This should be a move by the government to repair trust in financial services business and improve accountability, which must include new measures in the new law to penalize firms, including bankers, who fail to prevent staff conducting tax evasion and money laundering. Short of such law Kenya will soon suffer considerable loss of confidence by local and international investors.

Financial companies, more so banks, must be held to account for the criminal activity that takes place within them. This is necessary following criminal conduct that led to collapses of banks last year and multi-billion-shilling National Youth Service fraudulent deals facilitated by bank officials knowingly.

The massive billions of shillings worth of Kenya Airways losses are a clear evidence that the quasi-governmental corporation was not receiving professionally honest financial services from their accounts and audit providers. The company suffered gross pilfering of its finances that could have been prevented by professional calling. Investigations must be launched to establish how money laundering funds financed Kenya Airways Jambojet subsidiary.
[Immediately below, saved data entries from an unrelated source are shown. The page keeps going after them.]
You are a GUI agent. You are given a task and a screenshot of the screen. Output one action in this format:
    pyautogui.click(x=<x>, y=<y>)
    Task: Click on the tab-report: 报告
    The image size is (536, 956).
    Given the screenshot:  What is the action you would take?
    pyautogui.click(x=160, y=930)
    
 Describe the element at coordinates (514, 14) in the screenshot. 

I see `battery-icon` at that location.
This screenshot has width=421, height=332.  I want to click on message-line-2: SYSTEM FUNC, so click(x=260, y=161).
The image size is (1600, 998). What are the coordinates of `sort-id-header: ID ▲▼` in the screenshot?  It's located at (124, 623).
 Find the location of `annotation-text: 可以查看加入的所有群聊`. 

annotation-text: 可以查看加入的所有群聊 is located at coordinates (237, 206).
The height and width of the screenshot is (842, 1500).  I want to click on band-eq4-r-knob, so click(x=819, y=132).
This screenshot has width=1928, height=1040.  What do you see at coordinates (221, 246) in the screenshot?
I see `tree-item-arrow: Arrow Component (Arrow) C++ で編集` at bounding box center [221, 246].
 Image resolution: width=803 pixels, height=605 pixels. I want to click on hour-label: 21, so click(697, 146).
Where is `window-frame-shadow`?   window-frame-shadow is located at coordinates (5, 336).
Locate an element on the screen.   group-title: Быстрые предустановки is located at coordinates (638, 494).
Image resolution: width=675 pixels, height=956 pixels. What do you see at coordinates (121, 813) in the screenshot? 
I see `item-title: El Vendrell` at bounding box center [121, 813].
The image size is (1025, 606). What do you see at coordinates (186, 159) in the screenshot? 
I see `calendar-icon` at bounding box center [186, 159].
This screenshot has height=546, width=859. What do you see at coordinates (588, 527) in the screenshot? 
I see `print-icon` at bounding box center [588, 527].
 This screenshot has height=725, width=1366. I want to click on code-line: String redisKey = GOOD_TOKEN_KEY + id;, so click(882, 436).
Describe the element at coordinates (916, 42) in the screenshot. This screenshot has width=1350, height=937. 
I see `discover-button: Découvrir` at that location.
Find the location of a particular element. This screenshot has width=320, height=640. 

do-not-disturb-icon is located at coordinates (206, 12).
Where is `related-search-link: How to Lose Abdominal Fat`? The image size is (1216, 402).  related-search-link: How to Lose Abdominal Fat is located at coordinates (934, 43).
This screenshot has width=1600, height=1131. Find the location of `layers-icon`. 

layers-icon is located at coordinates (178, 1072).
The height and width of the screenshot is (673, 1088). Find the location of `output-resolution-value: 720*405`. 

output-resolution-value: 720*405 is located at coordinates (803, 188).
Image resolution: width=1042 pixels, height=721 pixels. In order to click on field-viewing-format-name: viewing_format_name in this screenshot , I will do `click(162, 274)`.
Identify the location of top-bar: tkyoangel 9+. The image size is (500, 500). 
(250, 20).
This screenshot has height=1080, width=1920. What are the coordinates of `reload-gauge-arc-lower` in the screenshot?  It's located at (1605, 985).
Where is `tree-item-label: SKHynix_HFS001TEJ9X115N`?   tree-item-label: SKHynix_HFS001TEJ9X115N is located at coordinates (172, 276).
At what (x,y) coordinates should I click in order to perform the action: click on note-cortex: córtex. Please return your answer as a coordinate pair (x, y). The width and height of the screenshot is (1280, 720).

Corporate economic crime undermines confidence in business, distorts markets, and erodes trust. It’s time to restore public faith in business and make sure we have the right tools available to crack down on corporate criminality.

This would be the latest in a series of moves by the government to repair trust in business and improve accountability, which has included new measures in the Financial Crime Bill to penalize firms who fail to prevent staff conducting tax evasion. Indeed, if Rotich was Fred Matiang’i there would be crying and gnashing of teeth in the banking industry.

Companies must be held to account for the criminal activity that takes place within them. Corporate economic crime undermines confidence in business, distorts markets, and erodes trust. I want to restore public faith in business and make sure we have the right tools available to crack down on corporate criminality.

Last year the government moved to prepare a new law making senior management of a financial services firm criminally liable if any member of staff facilitates tax evasion and money laundering.

The government should now hold a consultation on whether successful convictions are being hindered by prosecutors needing to prove the “directing mind and will” of businesses undertaking criminal activity. It should find out if there is potential to reform the law in areas of economic crime other than bribery and tax evasion, so as to provide a just and proportionate method of holding companies to account.

The government should further engage public participation and call for evidence seeking views on:

  1. Whether the need to prove the involvement of a “directing mind” in corporate offending is hindering the prosecution of companies for wrongdoing.
  2. Alternatives to proving “directing mind” complicity in corporate criminal conduct, including:
  • a US-style ‘vicarious’ liability offence, making companies guilty through the actions of their staff, without the need to prove complicity,
  • the failure to prevent model, whereby a company is liable unless it shows it has taken steps to prevent offending, and
  • the benefits of strengthening regulatory regimes.